He grunted and rolled over to face her, though his eyes wouldn't open. "What?" He waited, but nothing happened. His mind receded into sleep, but now she was shaking him again and talking...

"...the mountain. Something different. We have to go see. Wake up."

"The mountain?" he echoed, his eyes opening momentarily. If the problem was outside... He looked at the window, then frowned. "See what? It isn't even light out."

"I know," she said petulantly, "but it doesn't matter. Something is on the mountain and we have to find it."

"Find what?" he asked, growing irritated. It was too late, too early, for a wild goose chase, and the mountain was forbidding, a private domain not to be intruded upon.

"I don't know. It's different. We have to find it."

He grunted and rolled over again, turning his back on her. "Speak for yourself. I'm going back to sleep."

"Soren please! It's important. I saw something. Something big and black. We have to find it now."

"You're dreaming Rita. The mountain is too far away to see anything from here. Go back to sleep."

"Fine!" she snapped angrily. "I'll find it myself." She waited, apparently for him to protest, so he didn't. She waited longer than he expected, and he almost rolled over again when she finally moved to leave. Maybe she would just go back to bed...

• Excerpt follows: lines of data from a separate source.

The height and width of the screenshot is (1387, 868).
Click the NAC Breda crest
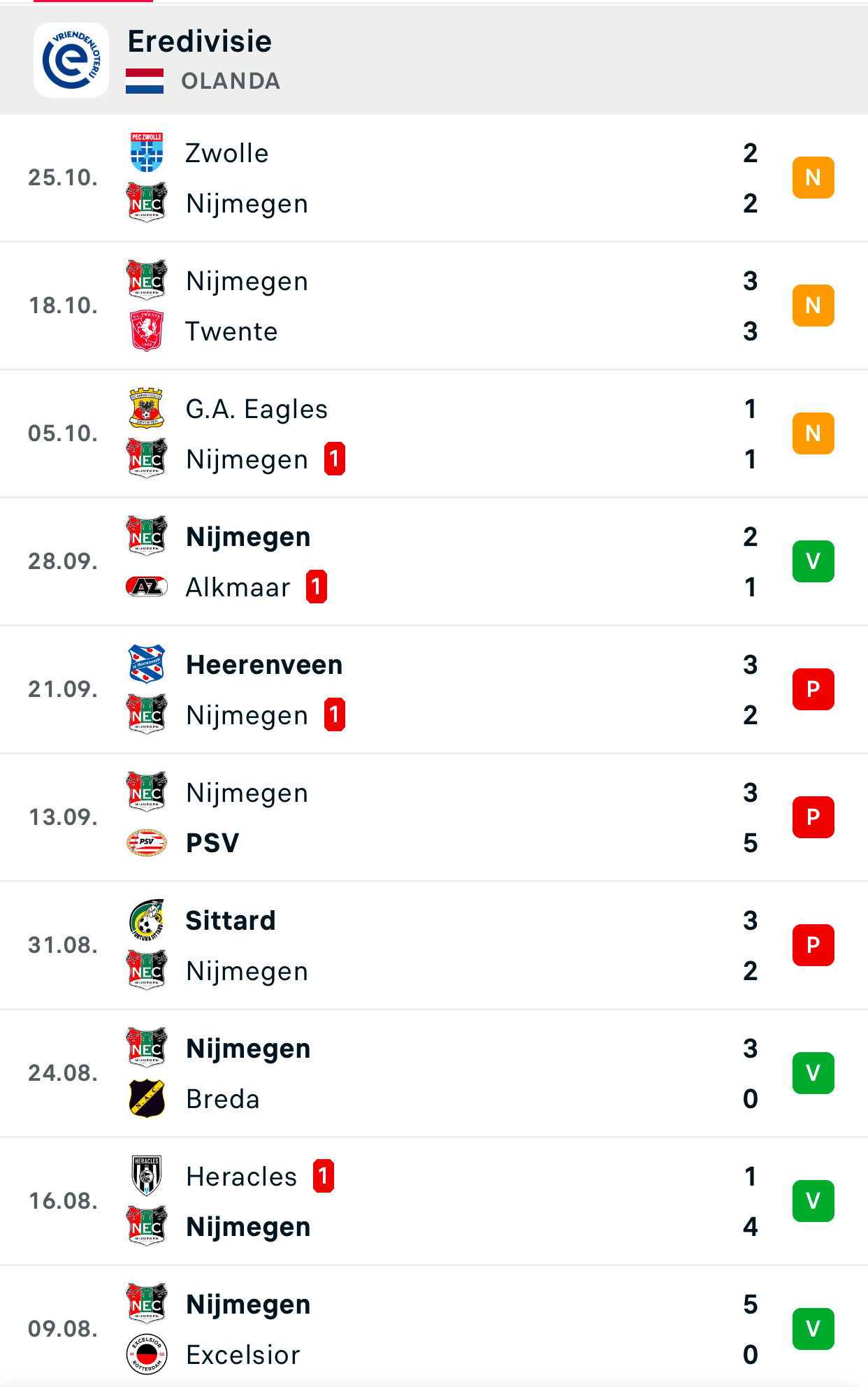click(147, 1098)
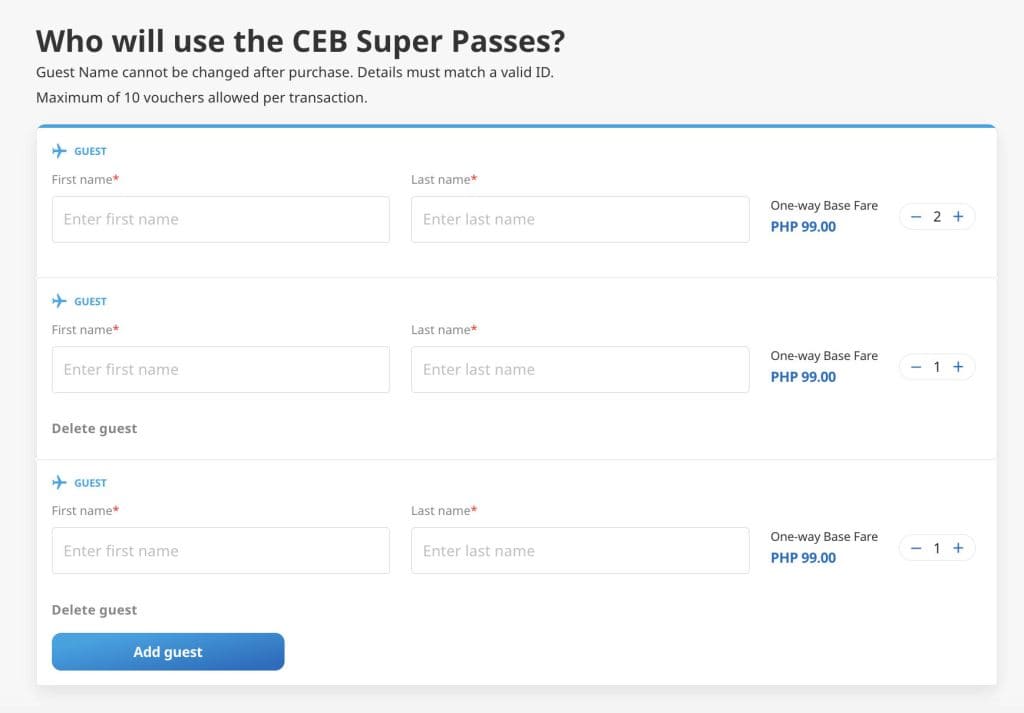Click the second guest's last name input
Image resolution: width=1024 pixels, height=713 pixels.
click(x=580, y=369)
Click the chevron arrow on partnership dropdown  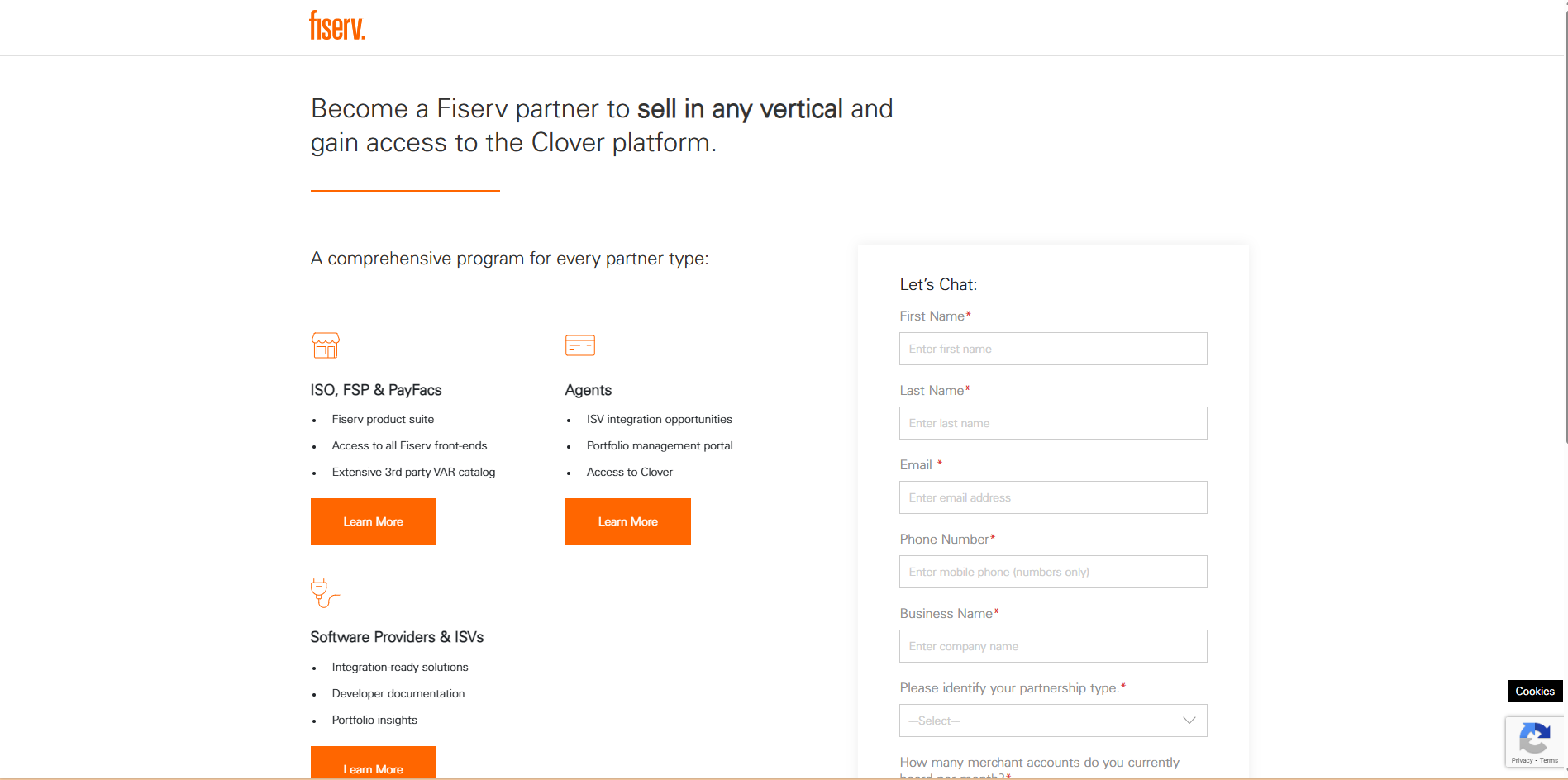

He woke the next morning to the sound of birds chirping, and smiled. It was a luxurious feeling, not having to prepare for duty, and the singing of the birds seemed to verify it. He climbed out of bed - the non-Hammerstar style of bed - and ran his fingers through his hair. Smiling again, he left it at that, feeling positively lazy and loving it. He could comb it later. He slipped on a robe and headed to the kitchen for a cup of coffee. Sitting at the table, he sipped gingerly and looked out the window.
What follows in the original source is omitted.